DOCUMENT EXCERPT =

How to fix Orin NX's CUDA Performance

arik.m · January 19, 2025, 9:09am

Hi,

I’m running a simulation of a drone recording frames of its ground and want to see SURF able to find matches on Jetson Orin NX

My setup:
Jetpack 6.0
Ubuntu 22.04LTS
L4T 36.3.0
CUDA Arch 8.7
CUDA 12.2.140
OpenCV 4.10.0 with CUDA: YES
Python 3.10.12

I ran the test on my original computer that has the GPU of NVIDIA GeForce MX330 with the performance that averages 28ms on each frame of the video

compare that to the Jetson’s performance 45ms per frame. I tried many things in code to make it work. However the function of OpenCV surf.detectWithDescriptors() will always result in ~45ms in processing

Is there a way to enable the Jetson to be able to perform the SURF detect and compute of 1280x720 images in sub 30ms?

WHAT NEEDS TO BE DONE = Write out the forum post on Orin NX CUDA performance word for word, from "I ran the test" up to and including "in sub 30ms?".

MATERIAL =
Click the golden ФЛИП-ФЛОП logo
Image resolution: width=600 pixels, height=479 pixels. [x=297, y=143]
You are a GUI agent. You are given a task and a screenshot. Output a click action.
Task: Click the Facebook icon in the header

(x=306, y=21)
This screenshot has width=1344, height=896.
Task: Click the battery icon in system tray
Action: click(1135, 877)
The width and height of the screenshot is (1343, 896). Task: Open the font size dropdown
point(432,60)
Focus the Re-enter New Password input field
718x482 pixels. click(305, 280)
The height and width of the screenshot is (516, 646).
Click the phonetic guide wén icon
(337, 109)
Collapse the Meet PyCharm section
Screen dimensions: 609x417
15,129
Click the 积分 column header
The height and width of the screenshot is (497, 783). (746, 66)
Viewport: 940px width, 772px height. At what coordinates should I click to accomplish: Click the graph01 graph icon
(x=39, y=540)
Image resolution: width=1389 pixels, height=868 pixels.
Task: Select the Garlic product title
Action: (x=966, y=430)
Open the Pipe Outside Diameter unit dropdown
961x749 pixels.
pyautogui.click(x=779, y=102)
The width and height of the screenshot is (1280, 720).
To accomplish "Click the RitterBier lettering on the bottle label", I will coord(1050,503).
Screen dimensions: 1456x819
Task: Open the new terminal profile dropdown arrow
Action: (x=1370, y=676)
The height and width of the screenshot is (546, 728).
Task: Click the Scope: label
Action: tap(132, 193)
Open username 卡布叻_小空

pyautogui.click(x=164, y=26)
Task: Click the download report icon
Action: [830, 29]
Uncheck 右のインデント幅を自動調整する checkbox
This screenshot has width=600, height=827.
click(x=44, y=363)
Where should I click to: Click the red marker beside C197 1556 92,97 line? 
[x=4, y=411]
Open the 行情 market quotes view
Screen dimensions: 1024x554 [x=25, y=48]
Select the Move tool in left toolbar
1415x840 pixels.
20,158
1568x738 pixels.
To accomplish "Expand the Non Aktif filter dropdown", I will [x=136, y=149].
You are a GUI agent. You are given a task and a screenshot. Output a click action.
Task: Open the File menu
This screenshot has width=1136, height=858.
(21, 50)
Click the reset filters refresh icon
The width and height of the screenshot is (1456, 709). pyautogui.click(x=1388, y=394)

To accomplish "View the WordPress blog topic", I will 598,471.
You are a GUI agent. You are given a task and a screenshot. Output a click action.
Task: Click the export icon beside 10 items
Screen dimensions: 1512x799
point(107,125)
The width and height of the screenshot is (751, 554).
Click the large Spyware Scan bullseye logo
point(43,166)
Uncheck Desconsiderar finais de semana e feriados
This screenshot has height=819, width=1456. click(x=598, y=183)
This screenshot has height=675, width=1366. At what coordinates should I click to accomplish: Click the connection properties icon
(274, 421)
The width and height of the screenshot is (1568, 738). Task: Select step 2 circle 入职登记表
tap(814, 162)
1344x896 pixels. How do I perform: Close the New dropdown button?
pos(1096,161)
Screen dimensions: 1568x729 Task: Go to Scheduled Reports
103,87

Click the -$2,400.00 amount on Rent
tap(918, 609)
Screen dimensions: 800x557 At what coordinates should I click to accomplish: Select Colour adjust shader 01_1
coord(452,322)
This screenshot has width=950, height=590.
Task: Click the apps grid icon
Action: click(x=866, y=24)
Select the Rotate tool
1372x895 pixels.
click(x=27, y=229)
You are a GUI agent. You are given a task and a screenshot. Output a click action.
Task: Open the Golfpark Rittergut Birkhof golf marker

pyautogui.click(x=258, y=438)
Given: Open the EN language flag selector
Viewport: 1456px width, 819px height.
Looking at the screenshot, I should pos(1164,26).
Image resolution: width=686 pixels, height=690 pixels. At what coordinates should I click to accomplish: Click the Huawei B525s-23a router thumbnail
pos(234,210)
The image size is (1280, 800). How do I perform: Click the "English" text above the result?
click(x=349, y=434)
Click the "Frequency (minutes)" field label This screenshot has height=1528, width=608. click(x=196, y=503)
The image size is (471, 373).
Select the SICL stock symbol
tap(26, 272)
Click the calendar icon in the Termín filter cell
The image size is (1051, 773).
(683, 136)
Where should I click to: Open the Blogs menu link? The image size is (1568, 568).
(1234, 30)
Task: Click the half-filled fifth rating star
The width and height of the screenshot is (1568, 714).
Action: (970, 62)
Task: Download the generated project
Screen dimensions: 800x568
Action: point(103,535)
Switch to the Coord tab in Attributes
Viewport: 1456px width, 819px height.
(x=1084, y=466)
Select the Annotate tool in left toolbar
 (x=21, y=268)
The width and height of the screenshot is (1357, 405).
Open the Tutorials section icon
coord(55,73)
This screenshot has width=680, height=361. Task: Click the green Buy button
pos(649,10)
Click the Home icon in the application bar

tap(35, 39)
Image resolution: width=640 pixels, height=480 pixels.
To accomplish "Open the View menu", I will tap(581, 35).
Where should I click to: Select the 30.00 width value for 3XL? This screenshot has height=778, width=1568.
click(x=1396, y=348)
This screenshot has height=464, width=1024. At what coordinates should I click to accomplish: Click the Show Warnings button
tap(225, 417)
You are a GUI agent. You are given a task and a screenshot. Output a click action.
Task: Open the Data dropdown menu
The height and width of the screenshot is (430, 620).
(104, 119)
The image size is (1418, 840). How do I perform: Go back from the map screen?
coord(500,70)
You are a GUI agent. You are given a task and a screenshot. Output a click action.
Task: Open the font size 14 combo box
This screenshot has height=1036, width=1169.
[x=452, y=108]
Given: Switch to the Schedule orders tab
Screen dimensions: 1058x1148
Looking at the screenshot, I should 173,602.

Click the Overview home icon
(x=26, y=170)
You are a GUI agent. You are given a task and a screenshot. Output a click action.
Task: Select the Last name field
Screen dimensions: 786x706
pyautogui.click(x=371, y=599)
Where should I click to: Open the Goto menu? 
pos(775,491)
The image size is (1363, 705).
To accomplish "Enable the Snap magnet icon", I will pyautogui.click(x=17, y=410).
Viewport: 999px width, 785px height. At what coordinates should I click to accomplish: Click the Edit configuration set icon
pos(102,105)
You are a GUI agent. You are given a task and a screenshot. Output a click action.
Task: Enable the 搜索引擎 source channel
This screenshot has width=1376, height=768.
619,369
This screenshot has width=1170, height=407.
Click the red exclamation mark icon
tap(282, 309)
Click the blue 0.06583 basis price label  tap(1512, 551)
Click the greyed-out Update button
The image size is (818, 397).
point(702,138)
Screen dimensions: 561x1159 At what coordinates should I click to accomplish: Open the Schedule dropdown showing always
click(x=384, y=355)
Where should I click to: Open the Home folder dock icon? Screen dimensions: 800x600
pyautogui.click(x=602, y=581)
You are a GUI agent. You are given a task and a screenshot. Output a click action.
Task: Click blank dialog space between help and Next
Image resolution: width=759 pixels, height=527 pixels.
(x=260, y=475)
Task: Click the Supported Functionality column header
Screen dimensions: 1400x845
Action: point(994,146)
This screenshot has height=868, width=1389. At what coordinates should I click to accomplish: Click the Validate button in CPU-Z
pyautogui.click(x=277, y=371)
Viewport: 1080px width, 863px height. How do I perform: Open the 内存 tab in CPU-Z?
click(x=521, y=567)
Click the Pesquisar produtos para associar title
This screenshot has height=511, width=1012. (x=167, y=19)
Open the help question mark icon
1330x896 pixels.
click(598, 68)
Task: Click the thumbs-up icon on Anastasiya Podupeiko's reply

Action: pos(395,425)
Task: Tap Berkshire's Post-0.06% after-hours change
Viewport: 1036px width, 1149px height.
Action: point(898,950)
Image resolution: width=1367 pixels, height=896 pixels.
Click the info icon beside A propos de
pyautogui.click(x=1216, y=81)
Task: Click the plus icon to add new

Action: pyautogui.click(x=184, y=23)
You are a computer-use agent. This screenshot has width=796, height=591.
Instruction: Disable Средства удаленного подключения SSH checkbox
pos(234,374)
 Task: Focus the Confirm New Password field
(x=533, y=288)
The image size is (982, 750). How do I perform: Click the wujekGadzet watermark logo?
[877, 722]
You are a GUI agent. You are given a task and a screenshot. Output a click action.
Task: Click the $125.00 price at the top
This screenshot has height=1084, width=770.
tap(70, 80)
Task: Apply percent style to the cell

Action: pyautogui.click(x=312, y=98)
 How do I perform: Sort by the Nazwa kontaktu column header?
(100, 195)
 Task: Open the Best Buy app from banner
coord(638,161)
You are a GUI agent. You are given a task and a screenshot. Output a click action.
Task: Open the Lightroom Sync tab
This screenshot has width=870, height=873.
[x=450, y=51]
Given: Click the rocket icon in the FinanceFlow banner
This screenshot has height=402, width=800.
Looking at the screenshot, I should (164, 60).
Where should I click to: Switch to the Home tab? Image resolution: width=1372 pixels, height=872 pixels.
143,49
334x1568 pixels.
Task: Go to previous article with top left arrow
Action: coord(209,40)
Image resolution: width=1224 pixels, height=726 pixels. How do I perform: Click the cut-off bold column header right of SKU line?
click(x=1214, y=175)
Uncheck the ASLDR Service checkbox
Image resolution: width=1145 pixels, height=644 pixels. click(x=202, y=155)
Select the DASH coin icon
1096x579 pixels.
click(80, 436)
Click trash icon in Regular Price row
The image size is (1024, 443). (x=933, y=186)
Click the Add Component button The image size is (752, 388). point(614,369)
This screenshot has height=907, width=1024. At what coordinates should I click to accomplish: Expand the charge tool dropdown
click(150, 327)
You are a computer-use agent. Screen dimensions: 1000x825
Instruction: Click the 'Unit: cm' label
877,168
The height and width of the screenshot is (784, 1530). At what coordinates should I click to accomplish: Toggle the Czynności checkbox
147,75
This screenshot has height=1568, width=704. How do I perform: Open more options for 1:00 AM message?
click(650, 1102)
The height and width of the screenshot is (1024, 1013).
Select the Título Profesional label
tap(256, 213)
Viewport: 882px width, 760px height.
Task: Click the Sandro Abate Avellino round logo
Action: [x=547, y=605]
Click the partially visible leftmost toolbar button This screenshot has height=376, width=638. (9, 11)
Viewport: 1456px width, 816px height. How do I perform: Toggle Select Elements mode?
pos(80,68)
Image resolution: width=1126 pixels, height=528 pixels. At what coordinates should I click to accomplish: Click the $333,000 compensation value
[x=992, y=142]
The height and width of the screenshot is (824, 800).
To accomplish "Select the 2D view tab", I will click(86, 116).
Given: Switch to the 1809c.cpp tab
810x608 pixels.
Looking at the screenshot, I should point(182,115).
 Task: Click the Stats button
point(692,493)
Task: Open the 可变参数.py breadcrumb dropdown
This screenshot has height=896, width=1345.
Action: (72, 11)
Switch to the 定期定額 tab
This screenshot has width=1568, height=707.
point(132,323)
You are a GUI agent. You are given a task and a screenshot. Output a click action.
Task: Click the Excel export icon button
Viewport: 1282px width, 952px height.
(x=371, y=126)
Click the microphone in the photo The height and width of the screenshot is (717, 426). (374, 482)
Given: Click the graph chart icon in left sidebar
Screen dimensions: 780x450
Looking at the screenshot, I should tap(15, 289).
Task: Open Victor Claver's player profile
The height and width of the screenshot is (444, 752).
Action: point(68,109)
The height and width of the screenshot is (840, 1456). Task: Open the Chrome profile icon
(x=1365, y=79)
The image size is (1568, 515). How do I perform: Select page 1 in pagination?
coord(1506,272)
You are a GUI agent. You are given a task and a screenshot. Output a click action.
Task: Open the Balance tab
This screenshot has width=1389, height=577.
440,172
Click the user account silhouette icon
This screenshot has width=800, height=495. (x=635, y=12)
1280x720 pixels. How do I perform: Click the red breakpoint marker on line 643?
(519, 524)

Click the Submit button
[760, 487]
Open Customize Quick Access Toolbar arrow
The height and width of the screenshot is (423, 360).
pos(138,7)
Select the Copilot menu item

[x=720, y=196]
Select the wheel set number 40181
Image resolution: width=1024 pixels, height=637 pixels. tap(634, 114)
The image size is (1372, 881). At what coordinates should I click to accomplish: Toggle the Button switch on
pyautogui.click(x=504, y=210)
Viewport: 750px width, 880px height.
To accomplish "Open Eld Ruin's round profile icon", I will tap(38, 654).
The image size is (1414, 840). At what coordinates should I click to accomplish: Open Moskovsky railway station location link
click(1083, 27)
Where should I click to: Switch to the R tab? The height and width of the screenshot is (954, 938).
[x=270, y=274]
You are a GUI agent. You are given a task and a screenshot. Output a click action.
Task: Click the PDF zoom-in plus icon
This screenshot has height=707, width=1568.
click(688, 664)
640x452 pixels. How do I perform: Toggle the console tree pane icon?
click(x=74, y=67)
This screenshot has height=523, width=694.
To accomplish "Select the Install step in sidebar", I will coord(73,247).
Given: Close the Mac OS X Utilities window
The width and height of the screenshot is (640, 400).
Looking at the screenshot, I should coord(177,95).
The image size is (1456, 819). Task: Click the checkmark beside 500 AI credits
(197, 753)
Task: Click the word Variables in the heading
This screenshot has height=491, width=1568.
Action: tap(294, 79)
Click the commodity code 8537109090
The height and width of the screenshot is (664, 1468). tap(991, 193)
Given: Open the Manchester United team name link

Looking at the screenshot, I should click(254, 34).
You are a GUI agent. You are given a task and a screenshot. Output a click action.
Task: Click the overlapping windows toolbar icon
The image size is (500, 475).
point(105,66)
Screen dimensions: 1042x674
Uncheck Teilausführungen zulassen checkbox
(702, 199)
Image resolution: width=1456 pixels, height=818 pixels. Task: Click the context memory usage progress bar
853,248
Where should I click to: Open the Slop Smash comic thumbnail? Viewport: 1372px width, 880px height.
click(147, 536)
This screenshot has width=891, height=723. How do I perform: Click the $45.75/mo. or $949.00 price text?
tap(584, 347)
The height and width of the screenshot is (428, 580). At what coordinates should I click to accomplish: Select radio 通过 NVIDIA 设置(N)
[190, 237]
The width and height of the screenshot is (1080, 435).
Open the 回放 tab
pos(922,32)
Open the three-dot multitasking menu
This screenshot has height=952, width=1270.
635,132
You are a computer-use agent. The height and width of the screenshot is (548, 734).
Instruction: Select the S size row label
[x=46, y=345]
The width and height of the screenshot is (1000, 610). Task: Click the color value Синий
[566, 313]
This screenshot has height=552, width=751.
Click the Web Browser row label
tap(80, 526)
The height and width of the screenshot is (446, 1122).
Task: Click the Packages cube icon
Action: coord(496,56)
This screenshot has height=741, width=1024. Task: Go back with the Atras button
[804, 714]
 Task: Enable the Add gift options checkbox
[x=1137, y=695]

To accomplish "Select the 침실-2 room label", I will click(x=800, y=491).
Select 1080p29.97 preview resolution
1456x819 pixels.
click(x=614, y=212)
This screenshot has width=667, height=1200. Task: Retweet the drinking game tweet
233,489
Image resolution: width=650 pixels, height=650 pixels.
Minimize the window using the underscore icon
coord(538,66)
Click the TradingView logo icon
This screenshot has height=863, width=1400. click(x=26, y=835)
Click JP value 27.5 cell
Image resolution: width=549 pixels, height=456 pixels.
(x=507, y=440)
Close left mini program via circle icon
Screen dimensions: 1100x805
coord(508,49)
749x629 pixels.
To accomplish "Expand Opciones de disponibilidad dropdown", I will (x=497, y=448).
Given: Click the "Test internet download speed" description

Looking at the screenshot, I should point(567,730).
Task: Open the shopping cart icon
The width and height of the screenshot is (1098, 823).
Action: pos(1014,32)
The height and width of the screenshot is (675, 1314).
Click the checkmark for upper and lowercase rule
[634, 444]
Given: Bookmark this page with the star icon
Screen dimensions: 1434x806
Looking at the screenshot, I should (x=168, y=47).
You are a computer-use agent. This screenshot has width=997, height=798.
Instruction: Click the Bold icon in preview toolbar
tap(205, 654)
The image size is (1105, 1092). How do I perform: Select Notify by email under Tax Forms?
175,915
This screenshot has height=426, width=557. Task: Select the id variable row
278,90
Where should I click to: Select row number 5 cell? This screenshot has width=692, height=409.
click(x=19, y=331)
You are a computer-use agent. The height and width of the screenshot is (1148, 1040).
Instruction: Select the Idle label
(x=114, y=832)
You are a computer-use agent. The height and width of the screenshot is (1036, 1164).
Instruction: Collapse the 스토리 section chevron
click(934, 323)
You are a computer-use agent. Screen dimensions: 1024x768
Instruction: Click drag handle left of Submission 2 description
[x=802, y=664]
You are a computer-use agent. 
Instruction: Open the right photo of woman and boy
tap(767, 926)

ANSWER FOR THE TASK =
I ran the test on my original computer that has the GPU of NVIDIA GeForce MX330 with the performance that averages 28ms on each frame of the video

compare that to the Jetson’s performance 45ms per frame. I tried many things in code to make it work. However the function of OpenCV surf.detectWithDescriptors() will always result in ~45ms in processing

Is there a way to enable the Jetson to be able to perform the SURF detect and compute of 1280x720 images in sub 30ms?